* [What you are asked to do]
Resume the documentation on Redis metrics below from the point where it stops.

* [Provided text]
_ _ _

Also includes data from the pg_stat_bgwriter view, which is one row about the background writer process. Metric names are the column names documented here; for example, pgsql.status.buffers_clean.
pgsql.totals count and time_us totals for state, users, and query.


redis Metric Information

Metrics recorded in the redis.* family of metrics are captured by vc-redis-metrics plugin by using INFO ALL. We record most of the metrics from the clients, memory, persistence, stats, replication, cpu, and cluster output sections. For more information, see here.

Metric Description
redis.status.aof_delayed_fsync Delayed fsync counter
redis.status.aof_enabled Flag indicating AOF logging is activated
redis.status.aof_pending_bio_fsync Number of fsync pending jobs in background I/O queue
redis.status.aof_pending_rewrite Flag indicating an AOF rewrite operation will be scheduled once the on-going RDB save is complete.
redis.status.aof_rewrite_in_progress Flag indicating a AOF rewrite operation is on-going
redis.status.aof_rewrite_scheduled Flag indicating an AOF rewrite operation will be scheduled once the on-going RDB save is complete.
redis.status.blocked_clients Number of clients pending on a blocking call (BLPOP, BRPOP, BRPOPLPUSH)
redis.status.client_biggest_input_buf biggest input buffer among current client connections
redis.status.client_longest_output_list longest output list among current client connections
redis.status.cluster_enabled Indicate Redis cluster is enabled
redis.status.connected_clients Number of client connections (excluding connections from replicas)

_ _ _

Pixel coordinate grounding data
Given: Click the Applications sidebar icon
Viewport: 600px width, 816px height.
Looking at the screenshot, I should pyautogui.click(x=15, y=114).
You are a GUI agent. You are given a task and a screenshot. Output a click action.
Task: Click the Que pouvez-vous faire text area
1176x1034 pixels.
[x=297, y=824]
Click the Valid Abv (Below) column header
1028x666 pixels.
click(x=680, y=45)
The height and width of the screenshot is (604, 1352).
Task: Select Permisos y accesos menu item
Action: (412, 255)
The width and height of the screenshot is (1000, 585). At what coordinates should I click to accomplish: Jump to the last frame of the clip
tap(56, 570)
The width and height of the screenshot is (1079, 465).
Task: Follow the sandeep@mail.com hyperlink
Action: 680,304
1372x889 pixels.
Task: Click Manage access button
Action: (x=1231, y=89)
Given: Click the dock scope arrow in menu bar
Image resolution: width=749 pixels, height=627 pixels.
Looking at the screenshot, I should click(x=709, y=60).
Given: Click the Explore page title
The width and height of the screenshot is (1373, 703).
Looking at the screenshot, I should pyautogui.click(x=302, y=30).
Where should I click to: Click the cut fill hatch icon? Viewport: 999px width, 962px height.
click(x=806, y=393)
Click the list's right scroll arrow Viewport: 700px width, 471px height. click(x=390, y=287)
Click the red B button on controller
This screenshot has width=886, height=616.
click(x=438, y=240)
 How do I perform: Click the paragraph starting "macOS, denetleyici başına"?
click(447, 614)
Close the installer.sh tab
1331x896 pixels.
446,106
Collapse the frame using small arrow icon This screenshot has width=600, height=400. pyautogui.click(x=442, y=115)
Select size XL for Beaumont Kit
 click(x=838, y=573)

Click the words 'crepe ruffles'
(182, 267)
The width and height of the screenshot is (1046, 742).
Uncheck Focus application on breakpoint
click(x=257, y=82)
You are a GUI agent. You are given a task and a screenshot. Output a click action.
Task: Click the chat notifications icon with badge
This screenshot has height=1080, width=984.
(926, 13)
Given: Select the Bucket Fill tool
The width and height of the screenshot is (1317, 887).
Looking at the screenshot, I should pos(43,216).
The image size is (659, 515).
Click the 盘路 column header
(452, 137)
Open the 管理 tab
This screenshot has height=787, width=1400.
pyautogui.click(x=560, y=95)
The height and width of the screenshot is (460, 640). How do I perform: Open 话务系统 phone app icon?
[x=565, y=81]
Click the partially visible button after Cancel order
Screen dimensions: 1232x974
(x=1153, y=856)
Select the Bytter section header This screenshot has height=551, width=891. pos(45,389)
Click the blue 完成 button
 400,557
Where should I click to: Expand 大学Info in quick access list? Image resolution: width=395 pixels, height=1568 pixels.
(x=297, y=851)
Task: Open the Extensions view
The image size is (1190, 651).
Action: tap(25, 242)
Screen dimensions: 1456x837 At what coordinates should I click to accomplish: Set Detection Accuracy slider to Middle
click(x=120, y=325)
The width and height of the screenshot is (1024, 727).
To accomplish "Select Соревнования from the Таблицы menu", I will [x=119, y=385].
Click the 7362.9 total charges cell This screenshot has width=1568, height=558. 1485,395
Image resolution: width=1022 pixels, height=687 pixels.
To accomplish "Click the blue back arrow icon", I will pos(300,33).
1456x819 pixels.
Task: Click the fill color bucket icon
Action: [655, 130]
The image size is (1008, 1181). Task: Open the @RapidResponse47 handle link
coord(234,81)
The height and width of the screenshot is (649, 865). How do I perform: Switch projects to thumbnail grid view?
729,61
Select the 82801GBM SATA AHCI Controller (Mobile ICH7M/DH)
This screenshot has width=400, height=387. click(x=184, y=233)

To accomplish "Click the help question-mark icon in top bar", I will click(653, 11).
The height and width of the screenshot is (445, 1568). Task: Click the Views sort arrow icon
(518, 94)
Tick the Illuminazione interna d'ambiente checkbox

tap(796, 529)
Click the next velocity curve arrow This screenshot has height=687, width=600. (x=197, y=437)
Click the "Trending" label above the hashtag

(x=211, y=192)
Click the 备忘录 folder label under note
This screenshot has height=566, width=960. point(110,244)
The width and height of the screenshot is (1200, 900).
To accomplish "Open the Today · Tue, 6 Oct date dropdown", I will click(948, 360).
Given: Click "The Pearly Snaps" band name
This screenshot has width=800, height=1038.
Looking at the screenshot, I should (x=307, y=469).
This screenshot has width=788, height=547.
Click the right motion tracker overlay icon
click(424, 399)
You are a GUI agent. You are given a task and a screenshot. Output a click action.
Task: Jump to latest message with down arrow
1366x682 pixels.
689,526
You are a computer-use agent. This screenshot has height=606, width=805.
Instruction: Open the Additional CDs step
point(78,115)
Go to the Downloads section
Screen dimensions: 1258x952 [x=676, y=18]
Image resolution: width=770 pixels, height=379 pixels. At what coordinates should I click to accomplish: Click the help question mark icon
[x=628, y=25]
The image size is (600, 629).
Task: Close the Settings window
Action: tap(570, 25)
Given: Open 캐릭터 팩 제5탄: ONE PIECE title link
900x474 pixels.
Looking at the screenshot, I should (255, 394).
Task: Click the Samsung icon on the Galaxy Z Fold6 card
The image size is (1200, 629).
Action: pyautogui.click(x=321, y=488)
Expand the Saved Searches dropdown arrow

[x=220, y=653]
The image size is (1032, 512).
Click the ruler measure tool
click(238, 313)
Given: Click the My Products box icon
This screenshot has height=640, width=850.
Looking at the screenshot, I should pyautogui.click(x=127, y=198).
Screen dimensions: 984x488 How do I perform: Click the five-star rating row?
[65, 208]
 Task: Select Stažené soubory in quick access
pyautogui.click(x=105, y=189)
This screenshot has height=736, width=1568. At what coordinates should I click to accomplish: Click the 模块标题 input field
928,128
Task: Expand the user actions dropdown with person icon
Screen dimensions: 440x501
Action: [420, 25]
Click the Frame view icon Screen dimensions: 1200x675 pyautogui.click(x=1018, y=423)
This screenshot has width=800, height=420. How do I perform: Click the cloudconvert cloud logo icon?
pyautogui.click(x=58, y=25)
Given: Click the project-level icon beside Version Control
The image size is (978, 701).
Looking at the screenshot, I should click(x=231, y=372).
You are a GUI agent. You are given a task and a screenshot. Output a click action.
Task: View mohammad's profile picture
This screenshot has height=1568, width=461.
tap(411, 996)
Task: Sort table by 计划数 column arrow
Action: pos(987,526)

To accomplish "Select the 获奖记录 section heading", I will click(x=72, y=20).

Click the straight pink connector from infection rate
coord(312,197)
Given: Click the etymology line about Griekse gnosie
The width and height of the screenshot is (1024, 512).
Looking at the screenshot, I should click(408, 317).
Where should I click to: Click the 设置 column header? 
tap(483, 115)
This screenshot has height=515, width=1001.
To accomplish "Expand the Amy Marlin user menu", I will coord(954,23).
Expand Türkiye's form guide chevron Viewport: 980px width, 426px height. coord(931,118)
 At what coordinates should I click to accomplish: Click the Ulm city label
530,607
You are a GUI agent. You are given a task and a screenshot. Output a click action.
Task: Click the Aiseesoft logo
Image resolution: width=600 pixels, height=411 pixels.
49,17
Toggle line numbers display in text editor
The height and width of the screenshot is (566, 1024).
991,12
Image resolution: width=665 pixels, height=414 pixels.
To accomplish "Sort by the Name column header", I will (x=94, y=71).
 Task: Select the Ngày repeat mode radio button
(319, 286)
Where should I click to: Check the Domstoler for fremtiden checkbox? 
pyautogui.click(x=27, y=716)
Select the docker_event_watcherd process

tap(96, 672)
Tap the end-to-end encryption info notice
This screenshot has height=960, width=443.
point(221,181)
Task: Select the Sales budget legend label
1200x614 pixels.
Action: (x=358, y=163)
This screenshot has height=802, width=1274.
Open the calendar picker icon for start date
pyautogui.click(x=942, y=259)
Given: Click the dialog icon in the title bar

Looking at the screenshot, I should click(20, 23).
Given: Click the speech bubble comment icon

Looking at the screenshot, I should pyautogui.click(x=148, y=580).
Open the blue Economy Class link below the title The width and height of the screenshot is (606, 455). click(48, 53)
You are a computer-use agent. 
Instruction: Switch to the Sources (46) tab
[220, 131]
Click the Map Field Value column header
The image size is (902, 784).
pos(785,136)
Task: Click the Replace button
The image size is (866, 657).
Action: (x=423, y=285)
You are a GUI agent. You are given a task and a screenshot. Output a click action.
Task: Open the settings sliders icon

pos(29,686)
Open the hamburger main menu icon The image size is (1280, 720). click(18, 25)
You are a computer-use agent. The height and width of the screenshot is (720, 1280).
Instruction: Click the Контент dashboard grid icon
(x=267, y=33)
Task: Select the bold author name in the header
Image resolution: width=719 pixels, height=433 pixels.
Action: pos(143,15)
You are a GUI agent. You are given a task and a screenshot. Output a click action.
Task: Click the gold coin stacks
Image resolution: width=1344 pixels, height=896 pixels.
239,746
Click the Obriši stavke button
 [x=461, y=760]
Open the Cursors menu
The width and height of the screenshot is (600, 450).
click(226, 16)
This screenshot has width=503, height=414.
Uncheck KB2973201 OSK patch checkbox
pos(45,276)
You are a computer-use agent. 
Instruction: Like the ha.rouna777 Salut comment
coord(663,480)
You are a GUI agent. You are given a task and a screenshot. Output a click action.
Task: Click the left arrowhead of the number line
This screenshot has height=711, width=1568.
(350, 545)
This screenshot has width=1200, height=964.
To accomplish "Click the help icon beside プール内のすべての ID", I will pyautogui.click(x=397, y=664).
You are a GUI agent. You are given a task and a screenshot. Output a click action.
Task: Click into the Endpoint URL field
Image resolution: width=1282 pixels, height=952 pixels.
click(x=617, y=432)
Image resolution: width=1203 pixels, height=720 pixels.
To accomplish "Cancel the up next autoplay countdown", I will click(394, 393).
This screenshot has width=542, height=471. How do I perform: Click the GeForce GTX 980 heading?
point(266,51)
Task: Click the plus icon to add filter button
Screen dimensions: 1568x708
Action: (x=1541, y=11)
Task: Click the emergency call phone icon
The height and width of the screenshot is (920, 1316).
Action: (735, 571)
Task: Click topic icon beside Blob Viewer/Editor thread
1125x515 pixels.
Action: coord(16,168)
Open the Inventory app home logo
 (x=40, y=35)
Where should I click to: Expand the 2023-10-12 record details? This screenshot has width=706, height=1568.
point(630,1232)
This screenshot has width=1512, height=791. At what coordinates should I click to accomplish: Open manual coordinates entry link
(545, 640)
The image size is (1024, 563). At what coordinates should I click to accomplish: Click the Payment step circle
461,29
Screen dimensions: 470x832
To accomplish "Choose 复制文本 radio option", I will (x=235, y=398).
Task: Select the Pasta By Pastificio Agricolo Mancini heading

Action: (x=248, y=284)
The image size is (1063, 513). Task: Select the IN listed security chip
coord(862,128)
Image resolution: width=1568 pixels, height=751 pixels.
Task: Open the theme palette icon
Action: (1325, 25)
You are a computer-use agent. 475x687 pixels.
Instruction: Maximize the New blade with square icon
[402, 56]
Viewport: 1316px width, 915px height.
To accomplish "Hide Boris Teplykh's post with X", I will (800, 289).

_ _ _

* [Expected answer]
redis.status.connected_slaves Number of connected replicas
redis.status.evicted_keys Number of evicted keys due to maxmemory limit
redis.status.expired_keys Total number of key expiration events
redis.status.instantaneous_ops_per_sec Number of commands processed per second
redis.status.keyspace_hits Number of successful lookup of keys in the main dictionary
redis.status.keyspace_misses Number of failed lookup of keys in the main dictionary
redis.status.latest_fork_usec Duration of the latest fork operation in microseconds
redis.status.loading_loaded_perc Same value expressed as a percentage
redis.status.loading_start_time Epoch-based timestamp of the start of the load operation
redis.status.loading Flag indicating if the load of a dump file is on-going
redis.status.mem_fragmentation_ratio Ratio between used_memory_rss and used_memory
redis.status.pubsub_channels Global number of pub/sub channels with client subscriptions
redis.status.pubsub_patterns Global number of pub/sub pattern with client subscriptions
redis.status.rdb_bgsave_in_progress Flag indicating a RDB save is on-going
redis.status.rdb_changes_since_last_save Number of changes since the last dump
redis.status.rejected_connections Number of connections rejected because ofmaxclients limit
redis.status.repl_backlog_active Flag indicating replication backlog is active
redis.status.total_commands_processed Total number of commands processed by the server
redis.status.total_connections_received Total number of connections accepted by the server
redis.status.uptime_in_seconds Number of seconds since Redis server start
redis.status.used_cpu_sys_children System CPU consumed by the background processes
redis.status.used_cpu_sys System CPU consumed by the Redis server
redis.status.used_cpu_user_children User CPU consumed by the background processes
redis.status.used_cpu_user User CPU consumed by the Redis server
redis.status.used_memory_lua Number of bytes used by the Lua engine
redis.status.used_memory_peak Peak memory consumed by Redis (in bytes)
redis.status.used_memory_rss Number of bytes that Redis allocated as seen by the operating system.
redis.status.used_memory Total number of bytes allocated by Redis using its allocator.